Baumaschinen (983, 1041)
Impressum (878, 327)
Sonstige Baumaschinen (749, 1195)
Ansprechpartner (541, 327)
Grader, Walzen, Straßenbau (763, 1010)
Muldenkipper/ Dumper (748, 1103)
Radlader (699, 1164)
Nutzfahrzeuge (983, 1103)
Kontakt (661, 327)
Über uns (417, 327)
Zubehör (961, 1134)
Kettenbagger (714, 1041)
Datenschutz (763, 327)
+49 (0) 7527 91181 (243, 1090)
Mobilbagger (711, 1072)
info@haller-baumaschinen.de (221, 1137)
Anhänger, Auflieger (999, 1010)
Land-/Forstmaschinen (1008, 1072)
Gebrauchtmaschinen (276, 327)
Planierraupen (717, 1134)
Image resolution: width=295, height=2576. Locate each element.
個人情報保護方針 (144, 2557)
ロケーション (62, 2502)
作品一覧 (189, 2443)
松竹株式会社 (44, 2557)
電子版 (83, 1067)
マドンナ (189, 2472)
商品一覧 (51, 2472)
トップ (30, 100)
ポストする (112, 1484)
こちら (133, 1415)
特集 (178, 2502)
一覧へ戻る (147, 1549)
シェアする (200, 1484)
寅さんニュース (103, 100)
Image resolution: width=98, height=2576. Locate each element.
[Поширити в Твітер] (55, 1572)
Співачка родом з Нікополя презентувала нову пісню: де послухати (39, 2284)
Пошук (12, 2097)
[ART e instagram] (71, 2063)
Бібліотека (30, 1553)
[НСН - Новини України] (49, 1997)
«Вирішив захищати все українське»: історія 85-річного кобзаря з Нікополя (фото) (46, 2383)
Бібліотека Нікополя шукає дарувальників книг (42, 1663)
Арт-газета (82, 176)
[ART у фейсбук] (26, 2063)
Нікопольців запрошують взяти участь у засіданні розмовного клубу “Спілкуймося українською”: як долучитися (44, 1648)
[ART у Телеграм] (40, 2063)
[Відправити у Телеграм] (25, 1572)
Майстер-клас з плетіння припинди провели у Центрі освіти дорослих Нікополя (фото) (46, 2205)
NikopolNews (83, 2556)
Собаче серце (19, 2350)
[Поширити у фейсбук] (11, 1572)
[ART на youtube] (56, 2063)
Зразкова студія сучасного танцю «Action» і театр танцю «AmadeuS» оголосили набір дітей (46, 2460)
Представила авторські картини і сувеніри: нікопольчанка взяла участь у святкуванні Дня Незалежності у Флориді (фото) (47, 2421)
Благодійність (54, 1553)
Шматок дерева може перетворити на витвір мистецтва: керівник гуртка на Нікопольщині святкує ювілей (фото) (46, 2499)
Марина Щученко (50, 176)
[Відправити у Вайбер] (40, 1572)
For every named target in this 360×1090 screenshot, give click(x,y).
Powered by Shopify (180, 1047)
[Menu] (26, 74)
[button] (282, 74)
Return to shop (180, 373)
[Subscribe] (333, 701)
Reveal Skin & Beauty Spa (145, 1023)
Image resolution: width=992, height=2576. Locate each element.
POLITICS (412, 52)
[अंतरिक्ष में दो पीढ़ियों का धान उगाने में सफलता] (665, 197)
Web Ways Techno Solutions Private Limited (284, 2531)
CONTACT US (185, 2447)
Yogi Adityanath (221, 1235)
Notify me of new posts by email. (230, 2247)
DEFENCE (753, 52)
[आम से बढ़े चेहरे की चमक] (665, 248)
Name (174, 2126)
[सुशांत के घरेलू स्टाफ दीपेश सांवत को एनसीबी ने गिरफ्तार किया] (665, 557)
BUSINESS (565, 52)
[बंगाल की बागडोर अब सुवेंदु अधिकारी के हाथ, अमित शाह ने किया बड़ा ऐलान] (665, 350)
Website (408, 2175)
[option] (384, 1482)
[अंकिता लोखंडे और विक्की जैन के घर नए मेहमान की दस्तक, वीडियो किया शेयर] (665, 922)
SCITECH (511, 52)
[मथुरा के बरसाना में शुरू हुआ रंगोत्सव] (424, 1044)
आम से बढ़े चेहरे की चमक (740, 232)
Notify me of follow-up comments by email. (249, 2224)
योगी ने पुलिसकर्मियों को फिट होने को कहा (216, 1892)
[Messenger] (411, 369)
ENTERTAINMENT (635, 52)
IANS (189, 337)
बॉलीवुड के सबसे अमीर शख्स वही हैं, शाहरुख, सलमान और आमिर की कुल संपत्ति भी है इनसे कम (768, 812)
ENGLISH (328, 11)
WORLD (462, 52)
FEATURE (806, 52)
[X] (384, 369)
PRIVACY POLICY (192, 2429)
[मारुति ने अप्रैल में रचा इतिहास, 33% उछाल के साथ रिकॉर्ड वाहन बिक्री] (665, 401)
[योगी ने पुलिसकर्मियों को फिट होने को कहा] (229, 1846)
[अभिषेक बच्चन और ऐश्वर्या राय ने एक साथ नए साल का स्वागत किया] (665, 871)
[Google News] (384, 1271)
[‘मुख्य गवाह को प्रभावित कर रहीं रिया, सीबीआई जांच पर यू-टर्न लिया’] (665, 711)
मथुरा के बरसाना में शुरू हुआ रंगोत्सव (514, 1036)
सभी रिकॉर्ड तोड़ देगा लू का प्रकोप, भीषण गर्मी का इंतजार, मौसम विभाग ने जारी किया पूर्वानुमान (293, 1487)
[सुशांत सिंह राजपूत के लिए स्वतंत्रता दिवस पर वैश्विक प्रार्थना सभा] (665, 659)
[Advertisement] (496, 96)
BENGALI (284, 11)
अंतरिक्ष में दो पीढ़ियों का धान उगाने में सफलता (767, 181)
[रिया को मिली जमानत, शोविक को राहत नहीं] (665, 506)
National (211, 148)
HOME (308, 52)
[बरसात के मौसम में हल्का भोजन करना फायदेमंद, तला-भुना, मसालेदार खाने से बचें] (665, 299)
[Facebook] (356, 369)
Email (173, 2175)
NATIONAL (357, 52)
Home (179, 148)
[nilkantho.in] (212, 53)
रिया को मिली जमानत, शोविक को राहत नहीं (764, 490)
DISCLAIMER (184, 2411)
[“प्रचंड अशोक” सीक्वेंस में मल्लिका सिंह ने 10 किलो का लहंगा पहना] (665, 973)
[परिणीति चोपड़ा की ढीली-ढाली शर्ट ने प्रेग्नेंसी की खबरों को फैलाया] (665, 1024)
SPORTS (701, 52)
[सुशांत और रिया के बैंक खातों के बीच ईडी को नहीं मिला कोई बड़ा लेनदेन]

------------------------------

Instructions for the task: Take from the entries every line that has the string "Notify".

The completed task:
Notify me of new posts by email. (230, 2247)
Notify me of follow-up comments by email. (249, 2224)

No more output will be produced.